Hyundai Sued Over Electric Vehicle Battery Fires
Roughly 200 individuals are seeking compensation, and GM has issued a recall of 70,000 vehicles with similar batteries.
Some 200 individuals have issued a class action lawsuit against South Korean automaker Hyundai over a string of battery fires in their electric vehicles (EVs).
One of the plaintiffs, a Hyundai Kona EV owner who asked to be identified only by his surname Kim, was among those seeking compensation from Hyundai for what they believe to be the reduced value of their EVs and other losses. The plaintiffs also want the company to replace the Kona EVs’ entire battery pack, not just update the software, as Hyundai’s recall provides; the battery is by far the most expensive part of the vehicle.
A lawyer representing Kim said that they were initially seeking 8 million won ($7,200) per plaintiff but this figure could increase as the trial develops.

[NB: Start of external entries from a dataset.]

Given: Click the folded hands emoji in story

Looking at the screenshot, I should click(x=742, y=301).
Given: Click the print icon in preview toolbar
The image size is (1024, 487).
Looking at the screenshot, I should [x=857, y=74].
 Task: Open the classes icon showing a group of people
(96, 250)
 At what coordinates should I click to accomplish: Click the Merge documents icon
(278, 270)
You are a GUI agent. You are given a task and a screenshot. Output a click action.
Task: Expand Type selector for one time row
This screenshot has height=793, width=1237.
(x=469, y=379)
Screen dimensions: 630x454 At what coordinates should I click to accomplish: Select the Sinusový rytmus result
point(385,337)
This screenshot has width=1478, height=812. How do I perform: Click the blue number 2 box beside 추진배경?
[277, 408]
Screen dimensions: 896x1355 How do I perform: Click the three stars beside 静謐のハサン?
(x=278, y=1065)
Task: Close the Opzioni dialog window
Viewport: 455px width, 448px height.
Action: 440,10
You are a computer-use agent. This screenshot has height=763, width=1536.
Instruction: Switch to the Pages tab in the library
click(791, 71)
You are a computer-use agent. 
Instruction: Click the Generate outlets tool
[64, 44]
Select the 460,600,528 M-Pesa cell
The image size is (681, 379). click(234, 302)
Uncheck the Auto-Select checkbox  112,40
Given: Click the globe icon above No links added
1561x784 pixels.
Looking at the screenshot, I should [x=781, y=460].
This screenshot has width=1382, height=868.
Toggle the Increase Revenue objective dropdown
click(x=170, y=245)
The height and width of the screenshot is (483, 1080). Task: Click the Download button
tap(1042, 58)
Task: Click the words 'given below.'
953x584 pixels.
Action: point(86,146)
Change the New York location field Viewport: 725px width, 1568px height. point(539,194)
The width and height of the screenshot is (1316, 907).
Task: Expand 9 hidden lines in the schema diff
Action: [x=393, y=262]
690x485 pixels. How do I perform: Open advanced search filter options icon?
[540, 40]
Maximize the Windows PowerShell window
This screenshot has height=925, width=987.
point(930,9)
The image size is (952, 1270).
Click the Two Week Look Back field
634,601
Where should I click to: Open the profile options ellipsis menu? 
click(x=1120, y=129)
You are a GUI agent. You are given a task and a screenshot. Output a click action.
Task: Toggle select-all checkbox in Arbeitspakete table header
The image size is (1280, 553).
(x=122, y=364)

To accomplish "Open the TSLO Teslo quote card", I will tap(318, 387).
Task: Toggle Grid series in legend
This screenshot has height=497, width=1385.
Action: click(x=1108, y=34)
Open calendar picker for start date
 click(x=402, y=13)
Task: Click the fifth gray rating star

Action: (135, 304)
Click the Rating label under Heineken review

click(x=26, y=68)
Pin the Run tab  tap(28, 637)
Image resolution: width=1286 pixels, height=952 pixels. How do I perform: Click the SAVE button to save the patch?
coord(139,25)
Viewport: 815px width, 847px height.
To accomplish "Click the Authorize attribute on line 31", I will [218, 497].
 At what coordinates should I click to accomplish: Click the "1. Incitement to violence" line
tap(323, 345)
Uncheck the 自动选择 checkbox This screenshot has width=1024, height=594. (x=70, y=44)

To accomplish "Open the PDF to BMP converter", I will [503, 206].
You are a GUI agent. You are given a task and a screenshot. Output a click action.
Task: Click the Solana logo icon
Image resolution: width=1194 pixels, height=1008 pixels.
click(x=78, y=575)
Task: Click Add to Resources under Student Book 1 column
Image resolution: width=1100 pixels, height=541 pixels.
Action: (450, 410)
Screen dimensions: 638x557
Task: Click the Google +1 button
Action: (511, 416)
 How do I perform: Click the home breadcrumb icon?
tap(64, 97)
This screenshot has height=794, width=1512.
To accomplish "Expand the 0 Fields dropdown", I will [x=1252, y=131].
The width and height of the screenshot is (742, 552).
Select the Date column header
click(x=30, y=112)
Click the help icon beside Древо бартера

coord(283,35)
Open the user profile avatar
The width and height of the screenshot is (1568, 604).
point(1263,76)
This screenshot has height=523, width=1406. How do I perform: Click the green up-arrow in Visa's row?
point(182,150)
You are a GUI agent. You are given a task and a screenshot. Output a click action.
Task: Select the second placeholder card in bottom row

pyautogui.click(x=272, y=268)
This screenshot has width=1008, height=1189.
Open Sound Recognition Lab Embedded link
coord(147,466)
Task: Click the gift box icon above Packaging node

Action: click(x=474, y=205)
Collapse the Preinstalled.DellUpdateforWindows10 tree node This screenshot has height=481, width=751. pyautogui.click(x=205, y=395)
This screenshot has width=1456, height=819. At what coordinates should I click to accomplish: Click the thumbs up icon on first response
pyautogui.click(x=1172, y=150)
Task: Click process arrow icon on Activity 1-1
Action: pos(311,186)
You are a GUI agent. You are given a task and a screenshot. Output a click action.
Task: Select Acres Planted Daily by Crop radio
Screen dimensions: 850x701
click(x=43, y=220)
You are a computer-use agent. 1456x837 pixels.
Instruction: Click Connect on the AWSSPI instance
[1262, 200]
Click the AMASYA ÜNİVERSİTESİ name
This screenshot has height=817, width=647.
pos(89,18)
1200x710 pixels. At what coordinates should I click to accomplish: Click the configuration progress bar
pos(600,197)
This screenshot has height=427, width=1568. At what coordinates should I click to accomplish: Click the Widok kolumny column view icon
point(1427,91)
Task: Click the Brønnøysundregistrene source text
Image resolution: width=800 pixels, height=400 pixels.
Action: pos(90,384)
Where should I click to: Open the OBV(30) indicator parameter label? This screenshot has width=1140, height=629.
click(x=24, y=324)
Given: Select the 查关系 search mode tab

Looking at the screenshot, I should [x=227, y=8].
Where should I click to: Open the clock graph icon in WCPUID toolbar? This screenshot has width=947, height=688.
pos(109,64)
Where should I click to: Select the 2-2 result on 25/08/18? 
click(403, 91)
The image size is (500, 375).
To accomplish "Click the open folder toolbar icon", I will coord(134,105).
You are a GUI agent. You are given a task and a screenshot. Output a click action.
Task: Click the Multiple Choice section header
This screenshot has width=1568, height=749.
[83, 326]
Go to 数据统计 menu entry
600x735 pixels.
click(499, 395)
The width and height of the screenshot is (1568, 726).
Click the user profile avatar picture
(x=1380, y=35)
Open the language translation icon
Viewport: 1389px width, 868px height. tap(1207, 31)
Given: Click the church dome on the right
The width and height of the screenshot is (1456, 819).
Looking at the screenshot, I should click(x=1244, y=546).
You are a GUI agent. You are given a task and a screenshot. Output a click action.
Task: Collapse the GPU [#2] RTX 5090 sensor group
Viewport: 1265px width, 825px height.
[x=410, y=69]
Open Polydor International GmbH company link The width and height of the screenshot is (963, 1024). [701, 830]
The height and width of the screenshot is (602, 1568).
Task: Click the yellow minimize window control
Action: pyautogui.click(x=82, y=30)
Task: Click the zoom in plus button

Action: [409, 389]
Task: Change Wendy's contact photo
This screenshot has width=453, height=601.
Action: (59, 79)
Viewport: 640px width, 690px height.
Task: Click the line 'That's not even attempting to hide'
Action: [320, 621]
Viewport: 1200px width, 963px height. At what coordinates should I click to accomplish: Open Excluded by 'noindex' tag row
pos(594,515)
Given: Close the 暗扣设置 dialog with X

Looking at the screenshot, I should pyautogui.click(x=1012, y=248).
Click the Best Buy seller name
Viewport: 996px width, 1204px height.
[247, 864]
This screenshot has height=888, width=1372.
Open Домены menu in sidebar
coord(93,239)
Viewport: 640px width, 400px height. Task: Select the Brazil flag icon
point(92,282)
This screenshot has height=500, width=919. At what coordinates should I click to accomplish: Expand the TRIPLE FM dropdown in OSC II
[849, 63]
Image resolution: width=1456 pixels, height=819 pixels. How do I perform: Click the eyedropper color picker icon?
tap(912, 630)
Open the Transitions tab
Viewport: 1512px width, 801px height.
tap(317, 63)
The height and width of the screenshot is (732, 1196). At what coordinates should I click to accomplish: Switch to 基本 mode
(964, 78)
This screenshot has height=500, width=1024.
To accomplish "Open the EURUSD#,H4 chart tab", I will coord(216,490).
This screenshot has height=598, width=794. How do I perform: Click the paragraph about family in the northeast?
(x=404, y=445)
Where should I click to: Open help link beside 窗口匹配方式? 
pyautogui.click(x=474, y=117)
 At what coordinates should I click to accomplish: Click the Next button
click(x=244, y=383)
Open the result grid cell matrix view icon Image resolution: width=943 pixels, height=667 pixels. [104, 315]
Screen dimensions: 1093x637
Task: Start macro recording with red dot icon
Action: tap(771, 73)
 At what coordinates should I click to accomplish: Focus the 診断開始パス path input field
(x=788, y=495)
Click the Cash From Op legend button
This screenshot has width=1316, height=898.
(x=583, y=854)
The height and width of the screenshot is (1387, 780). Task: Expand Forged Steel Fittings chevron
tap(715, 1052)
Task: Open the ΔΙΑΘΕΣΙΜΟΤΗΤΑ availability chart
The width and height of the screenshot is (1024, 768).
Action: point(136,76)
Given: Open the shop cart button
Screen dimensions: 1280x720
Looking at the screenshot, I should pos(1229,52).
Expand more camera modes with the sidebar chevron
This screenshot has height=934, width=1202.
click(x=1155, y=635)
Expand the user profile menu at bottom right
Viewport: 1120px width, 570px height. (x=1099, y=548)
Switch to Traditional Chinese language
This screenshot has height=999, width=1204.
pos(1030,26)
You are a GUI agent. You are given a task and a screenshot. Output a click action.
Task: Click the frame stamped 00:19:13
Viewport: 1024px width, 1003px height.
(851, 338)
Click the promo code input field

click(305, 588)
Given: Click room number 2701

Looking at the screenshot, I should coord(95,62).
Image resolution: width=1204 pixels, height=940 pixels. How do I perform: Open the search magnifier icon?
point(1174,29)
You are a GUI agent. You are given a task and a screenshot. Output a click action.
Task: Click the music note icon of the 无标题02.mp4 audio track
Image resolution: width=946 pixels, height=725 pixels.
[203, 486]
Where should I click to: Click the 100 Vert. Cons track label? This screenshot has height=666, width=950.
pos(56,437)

Meanwhile, General Motors has issued a recall of nearly 70,000 EVs with batteries from LG Chem Ltd, the same manufacturer that supplies the batteries used in the Hyundai Kona EV. GM said that five EV owners had reported fires, and two had suffered minor injuries.
Hyundai itself has issued a global recall of over 74,000 Kona EVs after 16 caught fire across South Korea, Europe and Canada within two years. The Kona EV is the company’s top-selling electric car.
South Korea’s safety regulator is currently investigating the cause of the fires in Kona vehicles. Depending on the results, analysts estimate that Hyundai and LG Chem could be made liable for costs up to $540 million if they are forced to replace all of the affected batteries. Hyundai has said that it is not considering setting money aside for recalls, as it expects that its incoming software fix will be able to detect and prevent internal problems before they become fires.
This court filing of the class action suit is not a public record, according to Reuters.